La economía argentina registró un retroceso durante el segundo trimestre de 2026 y volvió a mostrar señales de enfriamiento en algunos de sus principales componentes. Según el informe publicado por el Instituto Nacional de Estadística y Censos (INDEC), el Producto Bruto Interno (PBI) cayó 0,6% entre abril y junio en comparación con el trimestre anterior.
El dato contrasta con la comparación interanual, que todavía permanece en terreno positivo. Frente al segundo trimestre de 2025, el PBI mostró un crecimiento del 2%. Sin embargo, la medición desestacionalizada refleja una interrupción respecto de la expansión registrada durante el período previo.
El mayor retroceso dentro de la demanda interna estuvo en el consumo privado. El gasto de los hogares disminuyó 2,4% respecto del primer trimestre. También descendieron el consumo público, con una baja del 2,3%, y la inversión, que retrocedió 0,8%.
En sentido contrario, las exportaciones fueron uno de los componentes que mostraron una evolución positiva durante el período. El comportamiento del sector externo permitió compensar parcialmente la menor actividad de los componentes vinculados al mercado interno.
El dato del consumo resulta particularmente relevante porque venía mostrando una evolución positiva en los trimestres anteriores. La caída registrada entre abril y junio marca un cambio en esa trayectoria y se suma a otros indicadores que reflejan un menor dinamismo de la demanda.
En la comparación interanual, el panorama presenta diferencias entre los distintos componentes. El consumo privado todavía registró una variación positiva de 0,4%, mientras que la inversión cayó 11,1% y el consumo público disminuyó 4,1%. Las exportaciones, en tanto, aumentaron 13,7% frente al mismo trimestre de 2025.
La inversión aparece como uno de los principales puntos de atención. Dentro de la formación bruta de capital fijo, la adquisición de maquinaria y equipo tuvo una disminución interanual del 15,2%, mientras que el equipo de transporte cayó 22,1%. En términos generales, la formación bruta de capital fijo acumuló su quinto trimestre consecutivo de descenso según la evolución informada para el período.

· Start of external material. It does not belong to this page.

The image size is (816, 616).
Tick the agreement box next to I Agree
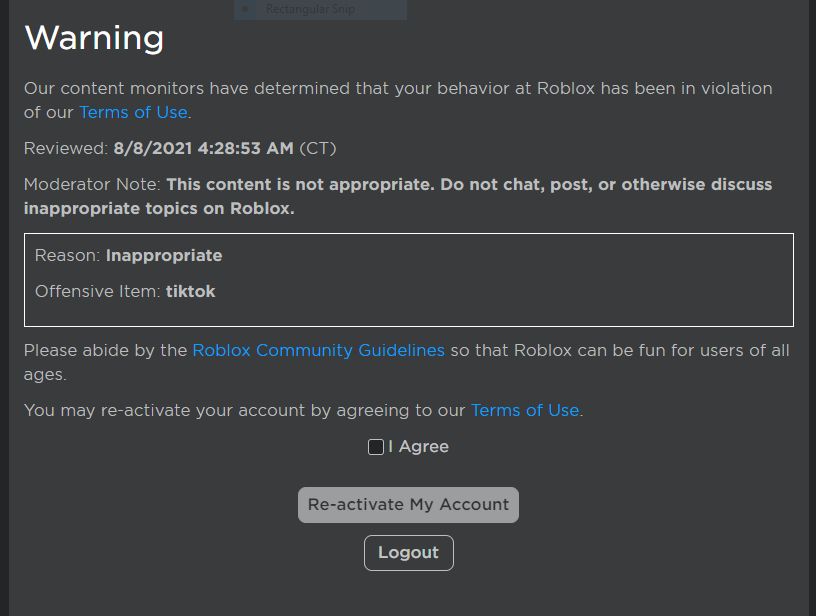(375, 446)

El resultado del segundo trimestre se conoce además en un escenario en el que otros indicadores recientes también exhibieron comportamientos dispares. El propio INDEC informó que el Estimador Mensual de Actividad Económica (EMAE) registró una variación positiva de 0,8% en junio de 2026, aunque distintos sectores mostraron desempeños diferentes.
El frente externo, por su parte, mantiene números positivos. En agosto, las exportaciones argentinas alcanzaron los USD 8.883 millones y las importaciones llegaron a USD 6.696 millones, dejando un superávit comercial de USD 2.187 millones. Entre enero y agosto, las ventas externas acumularon USD 67.248 millones, mientras que las compras al exterior sumaron USD 48.999 millones.
De esta manera, los datos oficiales dejan una fotografía con dos velocidades. Por un lado, la economía conserva un crecimiento del 2% interanual. Por otro, la medición contra el trimestre anterior muestra una contracción del 0,6%, acompañada por caídas en el consumo de los hogares, el gasto público y la inversión.
El próximo dato relevante será la evolución de la actividad durante el tercer trimestre. Allí podrá observarse si el retroceso registrado entre abril y junio fue transitorio o si se consolida una nueva etapa de menor dinamismo económico.